A need to reach out, to EXIST, and the excitement to do so, and then the disenchantment and frustration when no such opportunities present themselves, and all futile attempts to create them turn into dust.
(And after, the smug secrecy of imagining what could and will soon be)
Isn't it so strange to think of all the transitory states you've been through in your life? For now, almost everything in my life has been temporary. Even things that are constant in essence (family, self, etc.) all change in my perception of them. The human body replaces all its cells every 7-10 years, so even your vessel isn't ~completely~ permanent. Think of all the states of being that have passed through you, how all your thoughts, core values, opinions have shifted and developed along with your regenerations.
If you really think about it, it's a little sad that you haven't been the person you are today for your entire life, almost like a betrayal to your values. The thing is- who cares? Of course, you might have some close friends or family who have known you since you were a different person, but they are going through this process too.
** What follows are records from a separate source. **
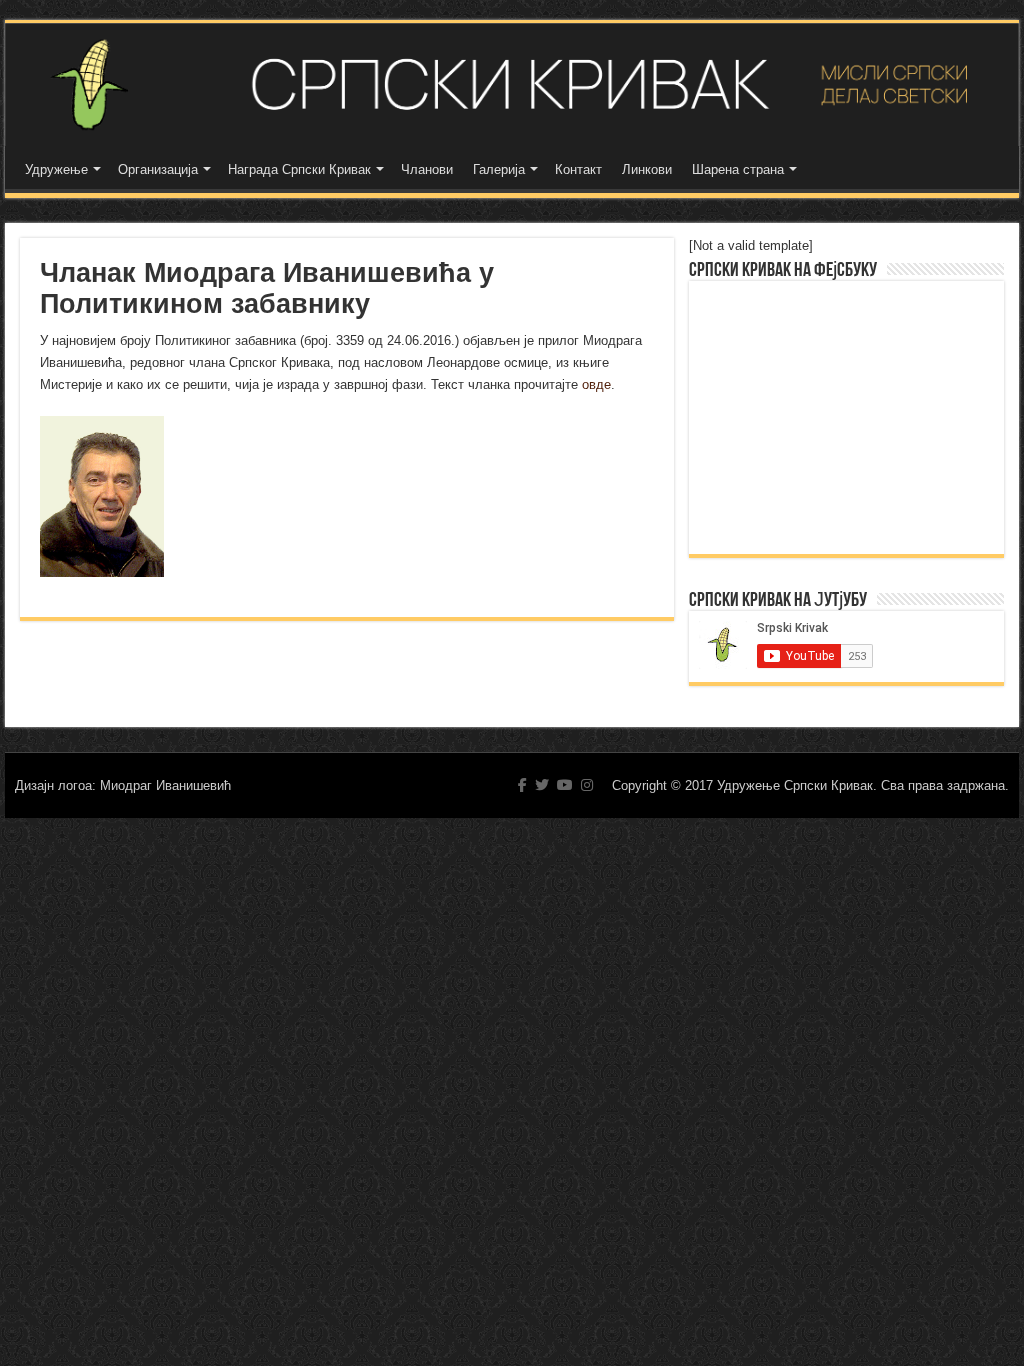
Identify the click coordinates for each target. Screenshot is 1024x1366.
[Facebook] (522, 785)
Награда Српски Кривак (299, 169)
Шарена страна (738, 169)
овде (596, 384)
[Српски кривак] (512, 84)
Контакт (578, 169)
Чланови (427, 169)
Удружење (56, 169)
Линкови (647, 169)
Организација (158, 169)
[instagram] (587, 785)
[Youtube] (565, 785)
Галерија (499, 169)
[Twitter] (542, 785)
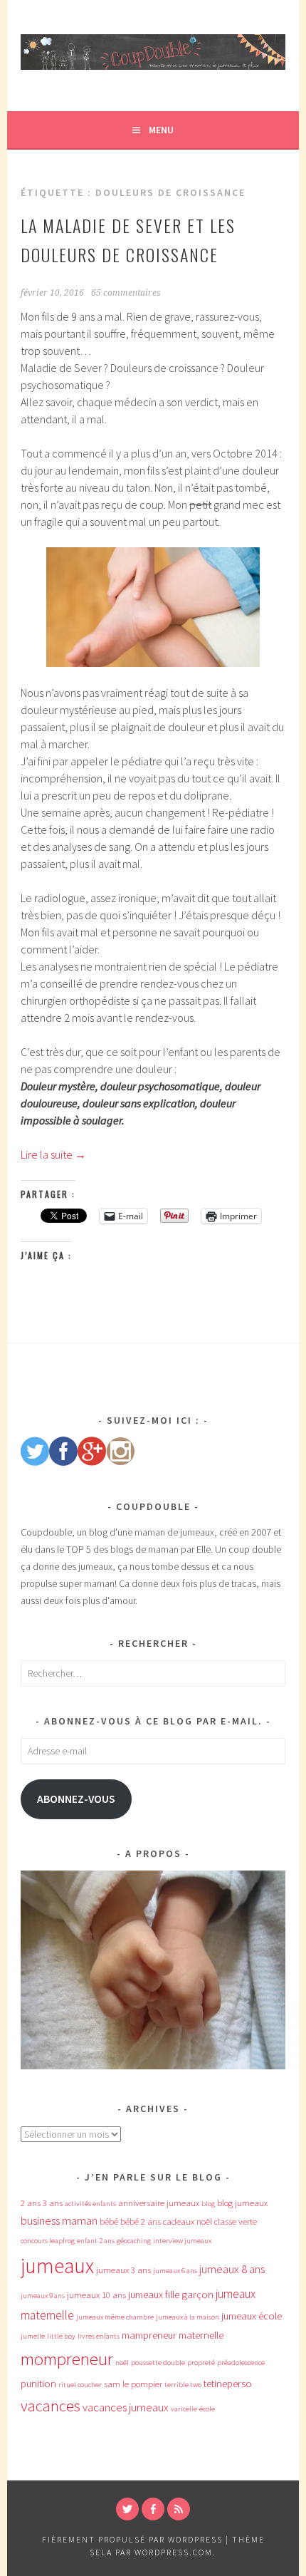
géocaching (134, 2240)
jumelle (33, 2336)
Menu (161, 129)
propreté (201, 2362)
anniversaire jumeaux (158, 2203)
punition (38, 2383)
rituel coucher (80, 2384)
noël (122, 2362)
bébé (109, 2221)
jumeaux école (251, 2315)
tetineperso (228, 2383)
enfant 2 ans (96, 2240)
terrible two (182, 2384)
Their previous self knew your previous self, and both are gone. Now, you are yourself, and eventually you will become a self past. Don't stress about it.
In life news: I took the dog to the vet and took the long way back. Drove through the farmlands. It was warm and I got kinda lost. I would've pulled over and gotten out to walk in the forest, but I'm a coward. I was a little scared/exhilarated that my parents would find out I took the car without asking them, but all my nerves settled when they played zombie on the radio. Love that song.